Excerpted text —
One of the tech industry’s leaders said that AI will grow in the coming years to more than five billion users.
For comparison, there are only about a billion hardcore gamers and creators the planet, and there are about 8.27 billion people on the planet.
“It will come as no surprise that tonight is all about AI,” said Lisa Su, CEO of AMD, in the opening keynote for CES 2026. “My theme is you ain’t seen nothing yet.”
She said we’re just scratching the surface of where it’s going to be in a few years and it’s affecting every industry. The good thing is it will be accessible to everyone, she said.

Su said AMD is the only company that has the right elements to reach all of the places AI will go, from the data center to the PC to the devices on the edge.
The cloud

The cloud is where the largest models are trained in data centers and the results are delivered to billions of users in real time. Whether you use ChatGPT or Gemini or Grok, you’re using the cloud and every major data center relies on AMD tech, she said.

She showed off a Helios rack developed with Meta and it weighs over 7,000 pounds. It is more than two compact cars. She showed off an AMD Instinct MI455X chip that serves as the AI GPU. It has 320 billion transistors, or 70% more than MI455. It has 10x more performance than the previous generation.

Assigned task A — According to the report on AMD's CES 2026 keynote, how much does the Helios rack weigh?
Assigned task B — Translate this sentence from the report on AMD's CES 2026 keynote into Spanish: "The cloud is where the largest models are trained in data centers and the results are delivered to billions of users in real time."
Assigned task C — Continue the report on AMD's CES 2026 keynote from where it stops.
The entries that come next aren't needed.

(Stored data entries)

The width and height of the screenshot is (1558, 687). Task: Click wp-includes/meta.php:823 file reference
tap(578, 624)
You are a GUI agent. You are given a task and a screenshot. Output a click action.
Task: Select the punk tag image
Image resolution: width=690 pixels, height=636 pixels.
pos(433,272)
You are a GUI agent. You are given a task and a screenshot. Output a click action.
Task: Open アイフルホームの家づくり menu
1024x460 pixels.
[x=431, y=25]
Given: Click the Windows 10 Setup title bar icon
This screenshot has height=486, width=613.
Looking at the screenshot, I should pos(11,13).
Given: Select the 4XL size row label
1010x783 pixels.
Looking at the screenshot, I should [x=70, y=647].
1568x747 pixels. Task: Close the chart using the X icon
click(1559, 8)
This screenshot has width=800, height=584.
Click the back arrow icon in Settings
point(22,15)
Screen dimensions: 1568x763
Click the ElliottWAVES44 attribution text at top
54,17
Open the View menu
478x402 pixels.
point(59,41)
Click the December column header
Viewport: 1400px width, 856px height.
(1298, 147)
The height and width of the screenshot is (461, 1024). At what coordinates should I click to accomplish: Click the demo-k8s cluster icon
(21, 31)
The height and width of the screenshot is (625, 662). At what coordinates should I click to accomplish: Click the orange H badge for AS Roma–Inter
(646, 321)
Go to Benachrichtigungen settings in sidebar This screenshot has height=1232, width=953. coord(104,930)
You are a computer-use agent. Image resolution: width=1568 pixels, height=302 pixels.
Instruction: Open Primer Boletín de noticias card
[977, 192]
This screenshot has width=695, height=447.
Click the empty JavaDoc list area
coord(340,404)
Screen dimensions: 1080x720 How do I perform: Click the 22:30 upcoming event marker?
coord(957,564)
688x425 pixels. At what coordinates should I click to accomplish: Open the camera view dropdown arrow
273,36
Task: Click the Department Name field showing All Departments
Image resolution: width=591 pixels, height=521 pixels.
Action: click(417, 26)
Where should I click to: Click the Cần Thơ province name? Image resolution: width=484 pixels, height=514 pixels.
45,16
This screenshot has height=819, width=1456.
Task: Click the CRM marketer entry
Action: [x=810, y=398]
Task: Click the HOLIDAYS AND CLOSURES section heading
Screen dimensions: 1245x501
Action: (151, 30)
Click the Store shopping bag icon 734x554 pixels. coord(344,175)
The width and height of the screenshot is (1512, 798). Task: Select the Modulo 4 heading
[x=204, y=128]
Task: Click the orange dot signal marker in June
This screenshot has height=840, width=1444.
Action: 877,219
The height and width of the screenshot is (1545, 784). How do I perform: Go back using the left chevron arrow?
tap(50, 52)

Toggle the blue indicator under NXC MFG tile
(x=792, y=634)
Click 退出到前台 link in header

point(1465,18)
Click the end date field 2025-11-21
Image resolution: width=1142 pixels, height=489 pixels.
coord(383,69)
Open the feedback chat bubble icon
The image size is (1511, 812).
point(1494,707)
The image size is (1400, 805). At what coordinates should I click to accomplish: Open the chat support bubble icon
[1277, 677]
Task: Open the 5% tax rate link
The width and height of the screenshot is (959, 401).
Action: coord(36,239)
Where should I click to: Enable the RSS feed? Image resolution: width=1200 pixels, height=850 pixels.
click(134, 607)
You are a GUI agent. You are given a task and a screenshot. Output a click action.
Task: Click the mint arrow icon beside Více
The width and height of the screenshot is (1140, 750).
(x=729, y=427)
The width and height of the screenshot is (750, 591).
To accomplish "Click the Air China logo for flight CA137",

Written reply A — It weighs over 7,000 pounds.

Written reply B — La nube es donde se entrenan los modelos más grandes en centros de datos y los resultados se entregan a miles de millones de usuarios en tiempo real.

Written reply C —
“That is game changing,” she said.

“It’s the most advanced chip we’ve ever built,” she said. “We put four of these into the compute trays. Driving those GPUs is our next-generation CPU, code-named Venice.”
Venice is built with 2 nanometer tech and features 256 Zen 6 cores. Greg Brockman, president of OpenAI, came out on stage to tout AMD’s hardware. He said OpenAI was seven years in the making. He said the added technology adds up to being able to save lives with expertise, like medical advice, that is available at the fingertips of everyone.
He said the key is to use the compute resources we have to get the most benefit for everyone.
Amit Jain, CEO of Luna AI, came out on stage to talk about training systems that simulate physics and causality and render the results that you need.
“In short, we are modeling and generating worlds,” he said.

He showed a demo that showed how the system generates worlds. But he said the company’s Ray3 tool is a way to edit the worlds.
“Filmmakers and creators can create entire universes now without elaborate sets and edit them to get to what they want,” Jain said. “In 2026 will be the year of agents that help you get to the task.”
He said there will be multi-modal agents that can take a whole script of ideas and imagine that as a movie. Jain said the AMD tech to do this just works out of the box.

Fei Fei Li of Stanford University and World Labs showed how her tech could create a realistic 3D hobbit world in an instant. This is not a glimpse of the distant future, but a glance of the near future, Li said.
“It’s our responsibility to develop it in ways that reflect true human values,” Li said, keeping people at the center of the story however powerful the technologies are.